## Assignment
Reproduce, character for character, the entries from their opening line through the line with "The image size is (667, 618).".

[Stored data]

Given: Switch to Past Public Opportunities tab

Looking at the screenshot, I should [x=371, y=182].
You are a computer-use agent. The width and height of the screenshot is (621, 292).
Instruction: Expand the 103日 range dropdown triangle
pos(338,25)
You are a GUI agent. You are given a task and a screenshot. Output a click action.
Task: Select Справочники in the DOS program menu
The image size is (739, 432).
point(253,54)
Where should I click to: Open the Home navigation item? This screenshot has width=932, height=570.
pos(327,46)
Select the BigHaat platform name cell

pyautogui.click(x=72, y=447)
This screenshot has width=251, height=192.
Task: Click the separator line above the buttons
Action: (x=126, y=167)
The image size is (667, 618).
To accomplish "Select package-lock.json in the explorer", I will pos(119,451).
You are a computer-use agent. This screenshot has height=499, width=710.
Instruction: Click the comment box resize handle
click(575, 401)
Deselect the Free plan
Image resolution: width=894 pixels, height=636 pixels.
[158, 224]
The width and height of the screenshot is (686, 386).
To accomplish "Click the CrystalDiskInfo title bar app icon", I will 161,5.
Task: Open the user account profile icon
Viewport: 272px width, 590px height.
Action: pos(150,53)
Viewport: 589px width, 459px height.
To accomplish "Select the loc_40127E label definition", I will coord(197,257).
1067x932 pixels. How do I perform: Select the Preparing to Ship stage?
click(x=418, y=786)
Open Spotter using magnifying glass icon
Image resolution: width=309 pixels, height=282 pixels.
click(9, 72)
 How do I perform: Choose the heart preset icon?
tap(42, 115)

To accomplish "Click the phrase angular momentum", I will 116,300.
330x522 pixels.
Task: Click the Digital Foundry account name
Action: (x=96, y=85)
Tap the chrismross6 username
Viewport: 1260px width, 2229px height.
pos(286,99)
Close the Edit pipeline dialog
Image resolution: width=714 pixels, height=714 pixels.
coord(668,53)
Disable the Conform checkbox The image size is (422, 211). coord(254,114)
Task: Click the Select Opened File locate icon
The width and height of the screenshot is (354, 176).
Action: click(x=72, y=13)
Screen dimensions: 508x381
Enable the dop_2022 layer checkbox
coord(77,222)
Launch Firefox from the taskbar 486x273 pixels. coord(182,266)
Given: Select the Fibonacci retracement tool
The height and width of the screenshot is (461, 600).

## Finished exercise
Given: Switch to Past Public Opportunities tab

Looking at the screenshot, I should [x=371, y=182].
You are a computer-use agent. The width and height of the screenshot is (621, 292).
Instruction: Expand the 103日 range dropdown triangle
pos(338,25)
You are a GUI agent. You are given a task and a screenshot. Output a click action.
Task: Select Справочники in the DOS program menu
The image size is (739, 432).
point(253,54)
Where should I click to: Open the Home navigation item? This screenshot has width=932, height=570.
pos(327,46)
Select the BigHaat platform name cell

pyautogui.click(x=72, y=447)
This screenshot has width=251, height=192.
Task: Click the separator line above the buttons
Action: (x=126, y=167)
The image size is (667, 618).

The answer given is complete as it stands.